- Directed by: Mohamed Malas
- Written by: Mohamed Malas Samir Zikra
- Produced by: General Organization for Cinema
- Starring: Rafiq Sbei'i Hicham Khchefati Yasmine Khlat Bassel Abyad Ayman Zeidan
- Cinematography: Ordijan Anjin
- Edited by: Haitham Kuwwatli
- Distributed by: General Organization for Cinema
- Release date: 1984;
- Running time: 120 minutes
- Country: Syria
- Language: Arabic

= Dreams of the City =

Dreams of the City or Ahlam al-Madina (أحلام المدينة) is a Syrian feature drama film by director Mohamed Malas.
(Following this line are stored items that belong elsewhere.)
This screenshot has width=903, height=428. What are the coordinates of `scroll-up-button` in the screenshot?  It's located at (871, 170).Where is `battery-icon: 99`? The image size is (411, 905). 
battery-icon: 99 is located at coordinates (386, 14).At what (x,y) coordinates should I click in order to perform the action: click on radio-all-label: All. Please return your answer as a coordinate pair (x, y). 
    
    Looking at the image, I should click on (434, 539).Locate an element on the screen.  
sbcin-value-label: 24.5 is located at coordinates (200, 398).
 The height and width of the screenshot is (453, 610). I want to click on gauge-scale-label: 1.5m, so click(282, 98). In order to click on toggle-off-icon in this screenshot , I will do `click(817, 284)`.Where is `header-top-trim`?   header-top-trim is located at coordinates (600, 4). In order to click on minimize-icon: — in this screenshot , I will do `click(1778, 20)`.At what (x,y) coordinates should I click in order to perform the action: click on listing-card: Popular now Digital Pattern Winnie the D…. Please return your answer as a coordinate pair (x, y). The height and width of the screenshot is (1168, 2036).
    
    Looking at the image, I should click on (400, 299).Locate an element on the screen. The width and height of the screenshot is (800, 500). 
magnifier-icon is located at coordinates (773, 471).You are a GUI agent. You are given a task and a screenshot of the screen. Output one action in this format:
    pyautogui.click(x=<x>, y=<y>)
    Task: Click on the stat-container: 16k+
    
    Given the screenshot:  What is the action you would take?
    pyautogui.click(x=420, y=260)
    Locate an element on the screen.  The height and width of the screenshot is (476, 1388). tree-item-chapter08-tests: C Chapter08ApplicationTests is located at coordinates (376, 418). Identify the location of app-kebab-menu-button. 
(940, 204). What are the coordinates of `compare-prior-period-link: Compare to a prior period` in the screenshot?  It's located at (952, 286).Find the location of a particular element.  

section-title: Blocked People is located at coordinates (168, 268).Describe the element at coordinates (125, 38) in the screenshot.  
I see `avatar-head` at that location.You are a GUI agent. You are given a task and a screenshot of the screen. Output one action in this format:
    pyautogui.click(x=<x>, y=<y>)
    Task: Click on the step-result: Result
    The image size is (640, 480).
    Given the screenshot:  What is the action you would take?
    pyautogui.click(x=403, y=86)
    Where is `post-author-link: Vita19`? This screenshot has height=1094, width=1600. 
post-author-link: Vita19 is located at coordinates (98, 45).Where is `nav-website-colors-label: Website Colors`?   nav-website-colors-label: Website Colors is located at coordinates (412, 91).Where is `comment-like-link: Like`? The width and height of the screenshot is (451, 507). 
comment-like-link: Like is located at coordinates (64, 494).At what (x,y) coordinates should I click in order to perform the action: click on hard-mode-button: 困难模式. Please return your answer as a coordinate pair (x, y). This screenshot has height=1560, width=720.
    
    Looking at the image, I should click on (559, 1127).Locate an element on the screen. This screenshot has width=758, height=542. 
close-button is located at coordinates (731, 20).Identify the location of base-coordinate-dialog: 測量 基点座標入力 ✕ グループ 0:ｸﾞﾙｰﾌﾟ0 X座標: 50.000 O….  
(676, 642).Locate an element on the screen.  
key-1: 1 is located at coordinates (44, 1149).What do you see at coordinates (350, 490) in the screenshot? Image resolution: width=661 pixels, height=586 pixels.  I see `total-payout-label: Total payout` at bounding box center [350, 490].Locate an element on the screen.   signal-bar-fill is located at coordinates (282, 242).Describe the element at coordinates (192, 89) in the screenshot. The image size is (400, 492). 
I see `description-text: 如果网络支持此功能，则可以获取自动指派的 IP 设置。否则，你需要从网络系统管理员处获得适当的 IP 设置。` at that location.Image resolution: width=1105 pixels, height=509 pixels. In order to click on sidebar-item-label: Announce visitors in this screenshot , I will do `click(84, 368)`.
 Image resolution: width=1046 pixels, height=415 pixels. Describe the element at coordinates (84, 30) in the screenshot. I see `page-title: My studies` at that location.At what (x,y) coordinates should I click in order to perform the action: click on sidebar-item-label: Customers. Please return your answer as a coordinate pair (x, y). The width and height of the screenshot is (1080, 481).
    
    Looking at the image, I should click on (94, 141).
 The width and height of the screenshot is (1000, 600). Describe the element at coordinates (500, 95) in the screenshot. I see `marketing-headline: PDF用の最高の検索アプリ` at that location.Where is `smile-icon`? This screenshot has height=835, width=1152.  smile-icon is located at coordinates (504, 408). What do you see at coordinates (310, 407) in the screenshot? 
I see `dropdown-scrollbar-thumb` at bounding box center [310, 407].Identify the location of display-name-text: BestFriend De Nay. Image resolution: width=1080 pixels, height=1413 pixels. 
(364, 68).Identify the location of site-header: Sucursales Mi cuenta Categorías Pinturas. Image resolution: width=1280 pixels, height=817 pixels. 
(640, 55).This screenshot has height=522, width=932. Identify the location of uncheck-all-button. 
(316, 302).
It is a coming-of-age story of a boy forced to flee his native Quneitra to Damascus in the turbulent 1950s.

==Plot==
The story is an autobiography of Dib, the main character in the film. Dib was brought up by a brutal father-in-law and a mother who was forced into a new marriage. This is partly an autobiography of Malas himself. It is set against the backdrop of the major political events of the 1950s in Syria and Egypt: the end of the dictatorship in Syria, Gamal Abdel Nasser's ascent to power and the nationalisation of the Suez Canal, and the short-lived The United Arab Republic between Syria and Egypt in 1958.

==Awards==
- Carthage Film Festival- Tanit d'Or, 1985.
- Berlin International Film Festival - Interfilm Award - Honorable Mention, 1985.
- Valencia Festival of Mediterranean Cinema - Golden Palm, 1985.